To all men who have read this, you are an inexcusable bastard if you use this newly-gained information to manipulate women’s insecurities and take advantage from them. I hope you’re damned here on earth and down there in hell!!!
March 21st, 2007 at 12:21 am
berat si klo dpikir2 ky gini tapi klo dijalanin kan ga selalu segitunya.
lagian klo perempuan2 perkasa ky elu mah pasti bisa ngadepin hal2 remeh temeh ky gene..cieh!
bukannya semakin sulit keadaan dan banyak hambatan, kita malah jd semakin tertantang mencari versi kesempurnaan hidup kita masing2? just to feed our super ego, ryt?
March 21st, 2007 at 12:31 am
What can i say as a guy, not much really. However u can’t judge that a guy s bastard or not only by looking at some bad example of men that really take easy on girls. Btw women can also do the same to guy, but i’m not suggesting that, all girls should do that, pls don’t!!!
Have some faith in ur couple, by doing so maybe u don’t think to much about affair n maybe it’s slowing ur wrinkles to come out :D. anyway Love ur self like no one can love the way u do. Be proud of urself, physical appearance doesn’t do any good if ur inner beauty is SUCKS!!!
March 21st, 2007 at 12:52 am
What is my version of perfect life?

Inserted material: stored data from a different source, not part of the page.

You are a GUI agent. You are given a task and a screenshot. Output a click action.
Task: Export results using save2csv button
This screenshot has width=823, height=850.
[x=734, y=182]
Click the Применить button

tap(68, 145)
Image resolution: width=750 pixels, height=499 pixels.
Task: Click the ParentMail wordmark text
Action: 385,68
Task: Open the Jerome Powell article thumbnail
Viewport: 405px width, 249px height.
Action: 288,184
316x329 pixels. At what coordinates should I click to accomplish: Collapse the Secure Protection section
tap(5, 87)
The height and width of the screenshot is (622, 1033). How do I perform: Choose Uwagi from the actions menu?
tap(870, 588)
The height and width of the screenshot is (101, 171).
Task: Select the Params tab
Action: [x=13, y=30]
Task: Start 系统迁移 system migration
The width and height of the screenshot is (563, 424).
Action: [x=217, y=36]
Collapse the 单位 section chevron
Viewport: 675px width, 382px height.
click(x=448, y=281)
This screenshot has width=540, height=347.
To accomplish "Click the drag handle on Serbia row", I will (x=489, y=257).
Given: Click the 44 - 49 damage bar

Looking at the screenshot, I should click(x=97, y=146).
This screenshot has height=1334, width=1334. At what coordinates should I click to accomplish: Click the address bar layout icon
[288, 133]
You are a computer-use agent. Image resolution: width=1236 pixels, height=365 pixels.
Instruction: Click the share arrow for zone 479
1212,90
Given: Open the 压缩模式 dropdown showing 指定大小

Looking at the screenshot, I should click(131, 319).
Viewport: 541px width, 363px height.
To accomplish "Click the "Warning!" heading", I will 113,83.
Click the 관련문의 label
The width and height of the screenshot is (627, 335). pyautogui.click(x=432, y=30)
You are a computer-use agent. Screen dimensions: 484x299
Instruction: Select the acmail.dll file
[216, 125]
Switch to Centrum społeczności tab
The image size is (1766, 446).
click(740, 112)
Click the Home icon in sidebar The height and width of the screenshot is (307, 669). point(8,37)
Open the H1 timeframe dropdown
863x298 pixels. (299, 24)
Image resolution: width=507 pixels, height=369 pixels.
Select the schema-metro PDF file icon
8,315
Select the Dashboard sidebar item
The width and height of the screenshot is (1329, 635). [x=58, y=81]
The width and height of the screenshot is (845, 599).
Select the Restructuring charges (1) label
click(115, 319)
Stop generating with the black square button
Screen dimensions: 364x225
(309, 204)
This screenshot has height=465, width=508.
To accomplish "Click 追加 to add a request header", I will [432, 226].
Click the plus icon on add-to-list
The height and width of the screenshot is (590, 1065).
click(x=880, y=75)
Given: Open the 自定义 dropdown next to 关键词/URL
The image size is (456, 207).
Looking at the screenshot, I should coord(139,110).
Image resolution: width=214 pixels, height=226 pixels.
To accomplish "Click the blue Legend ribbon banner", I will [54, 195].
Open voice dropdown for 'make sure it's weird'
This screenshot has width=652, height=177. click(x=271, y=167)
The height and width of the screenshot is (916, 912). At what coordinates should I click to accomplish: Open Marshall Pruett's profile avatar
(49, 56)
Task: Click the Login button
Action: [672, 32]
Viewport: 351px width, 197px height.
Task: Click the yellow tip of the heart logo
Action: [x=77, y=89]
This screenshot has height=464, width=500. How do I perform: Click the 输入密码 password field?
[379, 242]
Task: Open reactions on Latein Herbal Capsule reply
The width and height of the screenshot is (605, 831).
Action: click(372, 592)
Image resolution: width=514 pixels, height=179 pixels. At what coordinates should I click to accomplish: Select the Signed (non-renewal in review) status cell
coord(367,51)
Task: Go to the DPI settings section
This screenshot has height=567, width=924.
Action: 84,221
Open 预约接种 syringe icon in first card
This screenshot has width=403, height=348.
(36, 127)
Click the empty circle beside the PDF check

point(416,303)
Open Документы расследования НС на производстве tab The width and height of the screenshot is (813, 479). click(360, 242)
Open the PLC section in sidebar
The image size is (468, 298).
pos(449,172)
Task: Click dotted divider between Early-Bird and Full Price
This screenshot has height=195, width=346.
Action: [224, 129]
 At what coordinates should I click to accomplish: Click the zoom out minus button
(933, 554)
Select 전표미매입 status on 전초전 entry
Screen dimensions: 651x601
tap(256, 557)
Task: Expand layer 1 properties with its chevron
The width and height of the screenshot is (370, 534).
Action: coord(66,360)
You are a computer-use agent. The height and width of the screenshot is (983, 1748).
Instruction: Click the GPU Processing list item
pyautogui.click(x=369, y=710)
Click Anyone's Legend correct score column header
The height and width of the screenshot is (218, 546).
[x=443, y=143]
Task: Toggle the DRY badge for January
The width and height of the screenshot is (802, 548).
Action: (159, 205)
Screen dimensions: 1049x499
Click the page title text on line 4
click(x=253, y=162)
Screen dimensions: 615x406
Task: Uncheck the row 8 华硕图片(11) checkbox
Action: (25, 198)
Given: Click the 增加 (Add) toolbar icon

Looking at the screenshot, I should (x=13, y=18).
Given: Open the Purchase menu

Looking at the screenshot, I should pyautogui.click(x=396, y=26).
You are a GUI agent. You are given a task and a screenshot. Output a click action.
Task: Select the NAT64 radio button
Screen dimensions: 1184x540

Errr..let me think… Making much money from doing things I really love to do. Bisa bangun siang, nyeruput teh panas sambil mensyukuri nikmat hidup ini, naik balon udara (someday!!!) hehehe…
Anyway makasih atas pujiannya, gw emang perempuan perkasa
March 21st, 2007 at 1:06 am
Examples of guys taking easy on girls are not only some, but MANY! Thanks for the advice anyway. I’ll always love myself, instead of making investment on my spouse and holding my heart up on mortgage just to get somebody love me.
March 21st, 2007 at 1:44 am
count me in when u plan yr zeppelin trip..i know one that operate across europe
March 30th, 2007 at 10:05 am
what an interesting posting n discussion! what i wanna add for this is as i’m getting older(even though i’m still in my 20s. hehe.) i can find out actually guys are extremely more insecure than girls are. that might be why they take easy on girls.;p
btw sorry for trespassing ur territory without permission. by chance i found ur blog through friendster n read the postings interestingly.:)
April 18th, 2007 at 2:03 am
Thanks Sohyun for your brilliant comment, esp. the guy’s insecurity part
LOVE IT! Hehehe…
May 6th, 2007 at 8:06 pm
i feel insecure. just like what u said and then we agreed on.. man is chauvinist. once they found their couples are not impressive any longer, they tend to find the better one. right?!?!?!
May 6th, 2007 at 9:18 pm
Yeppp..men are definitely chavinists. What challenges us more is they have multi dimensional approach when they call a woman ‘impressive’. It could be the way she looks, talks, flirts, or it could be much more profound like her way of life, intelligence, abstinence, womanhood, blah blah blah…
The question remains, can we stay impressive as they want us to be, let’s say 20 yrs from now?